Exercise directions ▸ Using the entries below, transcribe exactly the line containing "The height and width of the screenshot is (418, 617)." and each line that follows it to the end.

[Collected data]
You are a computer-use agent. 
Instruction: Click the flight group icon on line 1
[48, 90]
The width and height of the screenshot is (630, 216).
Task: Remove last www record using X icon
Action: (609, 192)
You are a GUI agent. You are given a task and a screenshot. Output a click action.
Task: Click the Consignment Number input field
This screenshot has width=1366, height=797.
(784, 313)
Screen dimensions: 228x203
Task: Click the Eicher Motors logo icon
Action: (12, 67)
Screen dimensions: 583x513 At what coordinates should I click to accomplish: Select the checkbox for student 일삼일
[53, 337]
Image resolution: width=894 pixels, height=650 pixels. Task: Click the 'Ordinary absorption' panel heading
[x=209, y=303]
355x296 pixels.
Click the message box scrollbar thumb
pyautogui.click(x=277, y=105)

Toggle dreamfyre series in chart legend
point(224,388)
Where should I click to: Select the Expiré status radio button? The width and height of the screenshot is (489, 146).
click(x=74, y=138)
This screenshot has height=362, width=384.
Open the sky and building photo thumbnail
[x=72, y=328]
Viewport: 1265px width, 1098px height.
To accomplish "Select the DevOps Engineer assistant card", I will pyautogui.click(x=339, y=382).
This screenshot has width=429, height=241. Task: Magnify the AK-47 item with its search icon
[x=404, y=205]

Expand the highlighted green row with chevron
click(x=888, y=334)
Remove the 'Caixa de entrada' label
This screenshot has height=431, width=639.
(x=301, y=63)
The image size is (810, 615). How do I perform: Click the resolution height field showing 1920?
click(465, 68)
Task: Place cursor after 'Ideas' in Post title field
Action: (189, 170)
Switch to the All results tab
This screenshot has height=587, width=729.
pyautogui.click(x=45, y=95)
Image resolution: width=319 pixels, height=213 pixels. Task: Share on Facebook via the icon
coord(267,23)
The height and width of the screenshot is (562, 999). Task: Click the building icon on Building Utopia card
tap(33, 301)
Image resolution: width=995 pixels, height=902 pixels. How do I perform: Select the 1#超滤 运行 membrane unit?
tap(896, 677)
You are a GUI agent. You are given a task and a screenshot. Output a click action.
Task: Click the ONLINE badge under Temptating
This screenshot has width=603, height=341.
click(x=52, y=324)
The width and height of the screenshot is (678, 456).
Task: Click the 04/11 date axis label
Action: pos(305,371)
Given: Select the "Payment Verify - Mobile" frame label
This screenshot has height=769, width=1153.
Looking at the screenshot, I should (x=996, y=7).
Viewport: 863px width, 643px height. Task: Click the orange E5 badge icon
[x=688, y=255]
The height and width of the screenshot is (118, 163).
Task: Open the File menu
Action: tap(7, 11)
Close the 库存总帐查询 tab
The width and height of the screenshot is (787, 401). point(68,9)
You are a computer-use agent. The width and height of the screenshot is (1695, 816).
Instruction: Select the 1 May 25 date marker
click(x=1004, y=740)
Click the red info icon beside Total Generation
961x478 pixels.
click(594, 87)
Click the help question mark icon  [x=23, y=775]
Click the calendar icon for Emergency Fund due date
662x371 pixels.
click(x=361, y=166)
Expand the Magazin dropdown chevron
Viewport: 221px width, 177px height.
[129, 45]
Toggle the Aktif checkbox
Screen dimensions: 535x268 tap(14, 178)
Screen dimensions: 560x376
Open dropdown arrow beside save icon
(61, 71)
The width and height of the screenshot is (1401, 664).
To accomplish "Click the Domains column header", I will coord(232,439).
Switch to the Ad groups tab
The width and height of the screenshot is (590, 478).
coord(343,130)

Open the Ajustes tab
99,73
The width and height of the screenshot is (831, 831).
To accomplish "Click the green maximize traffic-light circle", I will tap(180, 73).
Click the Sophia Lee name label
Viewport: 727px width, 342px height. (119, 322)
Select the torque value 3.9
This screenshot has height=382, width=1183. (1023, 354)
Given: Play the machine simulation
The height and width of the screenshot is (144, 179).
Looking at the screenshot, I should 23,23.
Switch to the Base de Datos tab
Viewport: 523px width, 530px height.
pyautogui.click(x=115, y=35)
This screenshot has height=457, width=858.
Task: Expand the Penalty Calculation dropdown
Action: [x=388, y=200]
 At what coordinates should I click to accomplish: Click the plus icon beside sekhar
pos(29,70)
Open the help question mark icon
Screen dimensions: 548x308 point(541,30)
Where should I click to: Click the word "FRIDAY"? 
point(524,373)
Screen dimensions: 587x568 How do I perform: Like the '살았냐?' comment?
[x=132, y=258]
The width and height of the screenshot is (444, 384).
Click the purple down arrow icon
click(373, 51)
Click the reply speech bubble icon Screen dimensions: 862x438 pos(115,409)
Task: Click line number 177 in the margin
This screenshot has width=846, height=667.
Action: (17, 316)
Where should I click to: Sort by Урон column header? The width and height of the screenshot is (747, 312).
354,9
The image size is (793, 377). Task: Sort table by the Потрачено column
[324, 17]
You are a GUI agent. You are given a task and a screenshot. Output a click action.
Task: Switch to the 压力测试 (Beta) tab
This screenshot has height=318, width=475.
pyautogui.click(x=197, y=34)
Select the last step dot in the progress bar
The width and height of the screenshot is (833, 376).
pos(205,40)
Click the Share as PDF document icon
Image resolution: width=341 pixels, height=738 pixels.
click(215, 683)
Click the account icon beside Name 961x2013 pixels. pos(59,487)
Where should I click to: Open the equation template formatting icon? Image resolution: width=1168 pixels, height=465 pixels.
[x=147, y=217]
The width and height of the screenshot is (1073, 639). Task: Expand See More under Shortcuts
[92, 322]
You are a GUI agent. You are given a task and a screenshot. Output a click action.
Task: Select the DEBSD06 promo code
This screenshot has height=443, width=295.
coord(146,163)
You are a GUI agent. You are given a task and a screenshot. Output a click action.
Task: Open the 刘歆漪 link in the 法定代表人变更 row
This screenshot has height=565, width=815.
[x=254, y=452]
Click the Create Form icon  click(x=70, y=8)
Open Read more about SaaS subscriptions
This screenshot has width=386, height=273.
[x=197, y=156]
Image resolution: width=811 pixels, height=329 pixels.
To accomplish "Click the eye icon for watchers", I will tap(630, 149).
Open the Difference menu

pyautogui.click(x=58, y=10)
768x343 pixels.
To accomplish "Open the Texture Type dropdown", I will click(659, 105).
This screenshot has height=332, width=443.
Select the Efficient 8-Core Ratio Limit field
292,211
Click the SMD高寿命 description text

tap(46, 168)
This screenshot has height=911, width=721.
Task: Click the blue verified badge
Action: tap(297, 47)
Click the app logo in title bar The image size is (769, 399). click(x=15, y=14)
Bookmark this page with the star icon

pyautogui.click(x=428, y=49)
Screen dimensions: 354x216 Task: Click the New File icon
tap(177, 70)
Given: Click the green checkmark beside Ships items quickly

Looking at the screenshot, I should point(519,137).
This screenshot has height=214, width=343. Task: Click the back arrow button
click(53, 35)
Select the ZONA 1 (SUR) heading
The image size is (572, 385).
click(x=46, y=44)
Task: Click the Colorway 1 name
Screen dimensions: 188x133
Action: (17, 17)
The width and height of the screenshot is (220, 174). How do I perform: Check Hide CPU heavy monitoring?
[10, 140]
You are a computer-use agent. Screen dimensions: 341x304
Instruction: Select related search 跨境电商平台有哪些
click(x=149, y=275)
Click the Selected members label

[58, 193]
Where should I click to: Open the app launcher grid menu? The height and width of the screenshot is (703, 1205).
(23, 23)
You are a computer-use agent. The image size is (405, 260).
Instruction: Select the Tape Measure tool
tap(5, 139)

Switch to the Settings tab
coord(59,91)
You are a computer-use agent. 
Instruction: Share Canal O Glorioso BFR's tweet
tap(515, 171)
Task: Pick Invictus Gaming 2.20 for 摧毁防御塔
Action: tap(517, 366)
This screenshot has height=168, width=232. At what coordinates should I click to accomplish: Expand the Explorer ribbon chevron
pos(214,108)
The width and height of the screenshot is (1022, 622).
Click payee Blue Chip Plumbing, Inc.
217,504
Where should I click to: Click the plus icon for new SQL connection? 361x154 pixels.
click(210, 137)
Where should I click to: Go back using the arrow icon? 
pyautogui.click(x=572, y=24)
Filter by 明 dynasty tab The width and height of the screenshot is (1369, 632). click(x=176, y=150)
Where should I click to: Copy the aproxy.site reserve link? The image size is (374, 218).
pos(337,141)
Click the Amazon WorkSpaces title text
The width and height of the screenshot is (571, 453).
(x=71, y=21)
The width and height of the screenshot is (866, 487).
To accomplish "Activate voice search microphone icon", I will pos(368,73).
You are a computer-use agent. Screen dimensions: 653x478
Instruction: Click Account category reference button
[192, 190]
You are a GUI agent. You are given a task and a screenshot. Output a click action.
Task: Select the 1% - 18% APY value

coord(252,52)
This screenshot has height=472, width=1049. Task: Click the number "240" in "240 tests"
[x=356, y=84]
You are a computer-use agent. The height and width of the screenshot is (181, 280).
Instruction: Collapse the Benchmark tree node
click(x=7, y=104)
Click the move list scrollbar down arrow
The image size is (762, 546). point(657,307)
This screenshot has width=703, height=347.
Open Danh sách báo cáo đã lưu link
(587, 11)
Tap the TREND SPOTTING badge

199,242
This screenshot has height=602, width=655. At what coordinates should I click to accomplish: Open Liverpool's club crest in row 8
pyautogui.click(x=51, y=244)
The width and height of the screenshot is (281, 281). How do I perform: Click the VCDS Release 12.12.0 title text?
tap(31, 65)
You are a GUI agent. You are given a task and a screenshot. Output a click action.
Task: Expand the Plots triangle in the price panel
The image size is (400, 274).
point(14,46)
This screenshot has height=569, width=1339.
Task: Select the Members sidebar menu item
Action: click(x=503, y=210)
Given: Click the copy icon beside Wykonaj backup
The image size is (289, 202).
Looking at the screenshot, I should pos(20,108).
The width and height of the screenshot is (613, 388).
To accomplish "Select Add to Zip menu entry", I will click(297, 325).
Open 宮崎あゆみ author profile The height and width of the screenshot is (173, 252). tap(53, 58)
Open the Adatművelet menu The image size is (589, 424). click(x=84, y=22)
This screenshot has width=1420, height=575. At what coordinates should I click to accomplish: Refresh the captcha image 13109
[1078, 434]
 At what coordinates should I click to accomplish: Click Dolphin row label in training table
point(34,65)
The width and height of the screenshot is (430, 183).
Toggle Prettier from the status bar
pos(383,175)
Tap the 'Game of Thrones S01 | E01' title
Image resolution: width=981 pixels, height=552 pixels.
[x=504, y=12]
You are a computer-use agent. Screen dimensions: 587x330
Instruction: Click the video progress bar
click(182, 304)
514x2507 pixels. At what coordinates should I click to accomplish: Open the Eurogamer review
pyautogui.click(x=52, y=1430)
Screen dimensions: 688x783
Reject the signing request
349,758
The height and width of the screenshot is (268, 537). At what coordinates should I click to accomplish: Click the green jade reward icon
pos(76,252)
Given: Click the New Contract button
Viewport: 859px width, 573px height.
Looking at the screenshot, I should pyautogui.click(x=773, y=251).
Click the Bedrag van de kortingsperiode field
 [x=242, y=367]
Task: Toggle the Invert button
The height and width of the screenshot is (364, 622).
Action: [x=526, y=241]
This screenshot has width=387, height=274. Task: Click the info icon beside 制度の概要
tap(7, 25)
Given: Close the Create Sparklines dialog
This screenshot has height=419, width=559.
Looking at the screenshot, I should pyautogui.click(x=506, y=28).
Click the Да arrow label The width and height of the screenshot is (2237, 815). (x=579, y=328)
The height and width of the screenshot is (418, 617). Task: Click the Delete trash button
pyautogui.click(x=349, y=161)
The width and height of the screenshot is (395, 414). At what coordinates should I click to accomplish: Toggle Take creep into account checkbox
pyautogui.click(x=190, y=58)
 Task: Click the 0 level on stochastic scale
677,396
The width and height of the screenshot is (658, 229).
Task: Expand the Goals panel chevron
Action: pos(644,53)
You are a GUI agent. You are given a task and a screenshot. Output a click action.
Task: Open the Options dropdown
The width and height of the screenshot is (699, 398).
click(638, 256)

Expected output ▸
The height and width of the screenshot is (418, 617). Task: Click the Delete trash button
pyautogui.click(x=349, y=161)
The width and height of the screenshot is (395, 414). At what coordinates should I click to accomplish: Toggle Take creep into account checkbox
pyautogui.click(x=190, y=58)
 Task: Click the 0 level on stochastic scale
677,396
The width and height of the screenshot is (658, 229).
Task: Expand the Goals panel chevron
Action: pos(644,53)
You are a GUI agent. You are given a task and a screenshot. Output a click action.
Task: Open the Options dropdown
The width and height of the screenshot is (699, 398).
click(638, 256)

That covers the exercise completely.